Exercise directions:
Answer these questions using the passage below about the Olympia Brewery brewhouse:
1. Who designed the 1906 brewhouse?
2. In what year did the real estate deal with a bottled water company collapse?
3. Which historic district includes the original brewhouse?

Extract:

══════════

The 1906 Olympia Brewery brewhouse, known locally as "the Old Brewery", is located at the base of the Tumwater Falls in Tumwater, Washington.  Once the manufacturing site for Olympia Beer, the classic Mission Revival structure, designed by prominent local architect Joseph Wohleb, replaced the initial wooden plant constructed in 1896. Dedicated in 1906, closed since the advent of Prohibition, this imposing redbrick structure has long served as a landmark for local residents and drivers along Interstate 5. A new brewery was built in 1934, uphill from the original brewhouse. Brewing operations in a modern plant on the site ended in 2003.

The brewery has been for sale since the collapse of a real estate deal with a bottled water company in 2007. After condemning previous owners' water rights in April 2008, the cities of Lacey, Olympia and Tumwater took possession of water rights once held by the former Olympia Brewing Company.

The original brewhouse is part of the Tumwater Historic District, listed on the National Register of Historic Places.

══════════

Given material:
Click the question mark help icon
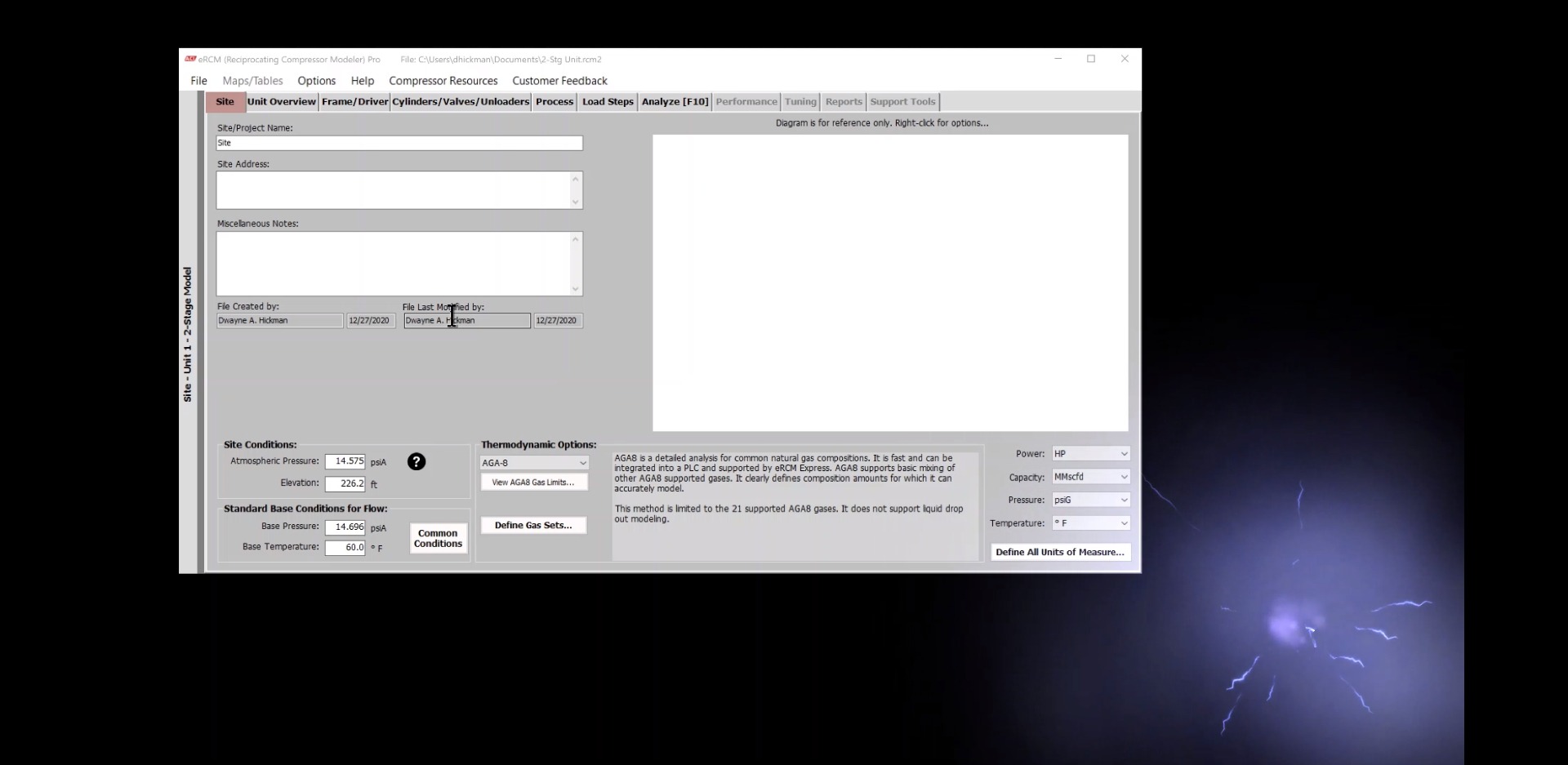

══════════

Answer:
1. Joseph Wohleb
2. 2007
3. The Tumwater Historic District